Entenda as atualizações e implicações da vacina nonavalente

Vacina nonavalente contra HPV agora protege contra cânceres de orofaringe e cabeça.

A recente atualização na bula da vacina nonavalente contra o papilomavírus humano (HPV) pela Agência Nacional de Vigilância Sanitária (Anvisa) marca um avanço significativo na prevenção de cânceres de orofaringe e de cabeça e pescoço. Com essa nova autorização, a vacina, que já era recomendada para a prevenção do câncer de colo do útero, vulva, vagina e ânus, agora se expande a outros tipos de tumores, oferecendo proteção adicional à população brasileira.

O Impacto da Vacinação contra HPV

A vacina nonavalente, que protege contra nove subtipos do HPV, é um avanço crucial na luta contra o câncer. Os subtipos oncogênicos, incluindo os tipos 16, 18, 31, 33, 45, 52 e 58, foram reconhecidos como principais responsáveis pela incidência de cânceres na região orofaríngea. Essa atualização na bula foi fundamentada em estudos que demonstram uma resposta imunológica robusta contra esses subtipos, reforçando a importância da vacinação na prevenção de diferentes tipos de câncer.

A vacina está disponível atualmente na rede privada, com um custo médio de R$ 800 por dose. O ministro da Saúde, Alexandre Padilha, anunciou a intenção do governo federal em incluir este imunizante no Programa Nacional de Imunizações (PNI), o que poderia facilitar o acesso a um número maior de pessoas, especialmente nas faixas etárias mais vulneráveis entre 9 e 45 anos.

A Situação Atual da Vacinação no Brasil

Enquanto a vacina nonavalente é restrita ao setor privado, o Sistema Único de Saúde (SUS) já disponibiliza a vacina quadrivalente, que protege contra os tipos 6, 11, 16 e 18 do HPV, gratuitamente para meninas e meninos na faixa etária de 9 a 14 anos, além de pessoas imunossuprimidas até os 45 anos. Dados recentes indicam que, em 2025, 85,9% das meninas e 74,3% dos meninos receberam a vacina na faixa etária recomendada, ainda abaixo da meta de 90%. A vacinação é considerada mais eficaz quando administrada antes do início da vida sexual, uma medida crucial para reduzir a transmissão do HPV.

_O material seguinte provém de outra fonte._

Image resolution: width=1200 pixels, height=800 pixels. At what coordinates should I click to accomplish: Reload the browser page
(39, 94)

A Importância da Vacinação em Larga Escala

Estudos internacionais têm demonstrado a eficácia das vacinas contra HPV na redução da incidência de câncer. Na Suécia, por exemplo, uma pesquisa revelou que a vacinação levou a uma redução de 63% no risco de câncer invasivo do colo do útero em mulheres imunizadas antes dos 30 anos. Na Holanda, um acompanhamento de 15 anos mostrou uma redução de 92% no risco de câncer do colo do útero entre mulheres totalmente vacinadas aos 16 anos. Esses dados sustentam a urgência em aumentar a cobertura vacinal no Brasil.

Com a ampliação da indicação da vacina nonavalente, o Brasil está dando um importante passo na prevenção de cânceres associados ao HPV, o que pode ter um impacto significativo na carga de doenças relacionadas a esse vírus. A expectativa é que, com esforços contínuos de vacinação e rastreamento, o país possa avançar na eliminação do câncer de colo do útero e outros tipos associados ao HPV nas próximas décadas.

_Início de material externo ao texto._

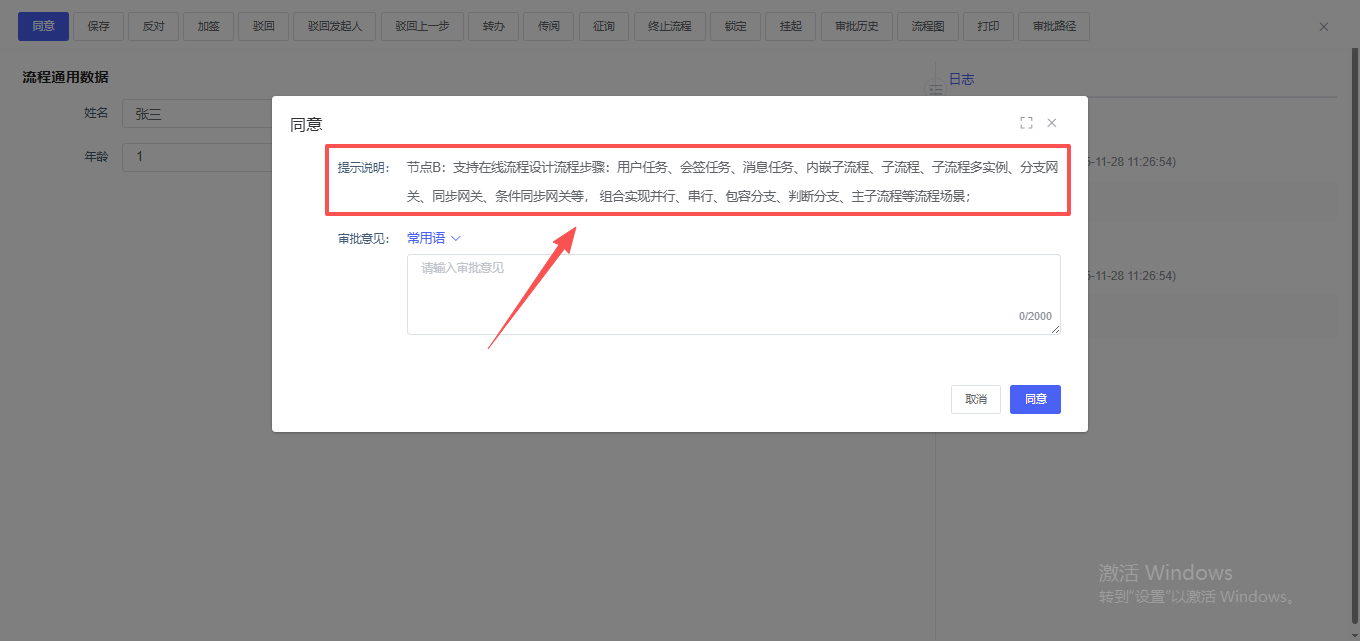The image size is (1360, 641).
Task: Click the panel collapse icon beside 日志
Action: click(936, 90)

A vacinação é uma estratégia vital na saúde pública, e a inclusão da nova indicação para a vacina nonavalente representa uma oportunidade crucial para melhorar a saúde da população brasileira e reduzir a incidência de cânceres cada vez mais prevalentes. As metas globais estabelecidas pela Organização Mundial da Saúde (OMS) para 2030, que incluem vacinar 90% das meninas até os 15 anos, ressaltam a importância e a urgência desse esforço.

Com a continuidade dessas iniciativas, a erradicação do câncer ligado ao HPV pode se tornar uma realidade, transformando a saúde pública no Brasil e em todo o mundo.